But it was long before I realized the full horror of my predicament. My head was feeling dull and dazed; my throat was parched; I was by turns shivering and burning, and my limbs were all aching and sore. I was lying sprawled head down on a couch of rock, and a rock-wall to my left formed my support and pillow; but when I tried to change position, a staggering pain in my right arm warned me to go slowly, and I understood that the limb was hanging limp and useless.

It did not occur to me then to wonder what had happened to Damon, nor how long I should have to remain here, nor how I should escape. My thoughts were blurred and half delirious, and I think that unconsciousness came to me again in snatches. More often than not I was as one in a dream; visions of white peaks beset me continually, and always on those peaks I saw a gigantic woman with hands outspread and beatifically smiling face; and that woman seemed at times to call to me, and at times to mock; and now she would take me to her in great warm arms, and now would vanish like vapor in my clasp....
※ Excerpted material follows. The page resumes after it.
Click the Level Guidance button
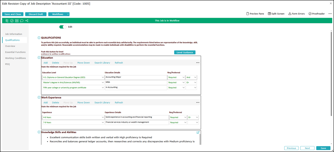This screenshot has width=334, height=152. (x=185, y=52)
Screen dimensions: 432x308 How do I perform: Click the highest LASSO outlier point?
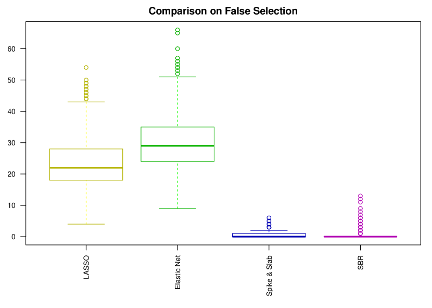pyautogui.click(x=86, y=67)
It was after one such nightmare that I opened my eyes and found the darkness less intense. A pale gray light seeped wanly through the mist; and in that dreary dawn I came gradually to understand my own helplessness. While everything above was clouded, the fog had unrolled from below--and my gaze traveled to panoramas that bewildered and appalled me. Then, as by degrees the fumes cleared from my mind, I was able to realize just what had happened--and shuddered to think what might have happened. I was resting on a narrow ledge; above me the rocky grade leaned at an angle halfway to the vertical, and beside me was a blood-spattered boulder. It was this obstruction that had saved my life--directly at my feet, a precipice slanted down to the dim depths.

And yet, as I lay there groaning, I wondered if I would not have been better off to have plunged into the chasm. I was so bruised that I could hardly move a limb; my legs were too feeble to support me when I strove to rise; internally I was so shaken that I could not be certain of my equilibrium; and my right arm, acutely painful, dangled helplessly at my side. Clearly, escape would be impossible....

And if at first I imagined that there was just a chance of rescue--just a chance that a searching party from camp would find me--my hopes gave place to a dull, settled despair as the hours wore endlessly away. The fog, after lifting for a while, slowly re-formed; and with its return I felt that my death-sentence had been passed. I could not now be seen at more than twenty yards--and who could come near enough to discover me on this detached shelf?

There followed an interval in which I must have sunk into delirium. Then, after a series of grotesque imaginings or dreams in which I was always trying to drink from streams that vanished at my touch, I was roused from a half-conscious lethargy by the sound of voices. Could it be that I was still dreaming? As eagerly as was now possible, I stared into the wilderness of crags. The fog had vanished; but the only moving thing was a great bird circling in the blue.

Cruelly disappointed, I again closed my eyes. But once more I thought I heard voices calling. This time there could be no doubt--the sound had been clear-cut, reminding me of men joyously shouting.

And as that sound was renewed, I opened my eyes again, and peered searchingly into the abyss. Still all was bare and motionless. Yet, even as I wondered, I heard those mysterious voices anew, nearer now than ever; and for the first time I recognized that they came not from beneath me but from above! Eagerly I gazed up at the rocky heights--but there was no sign that they had ever been disturbed by human presence.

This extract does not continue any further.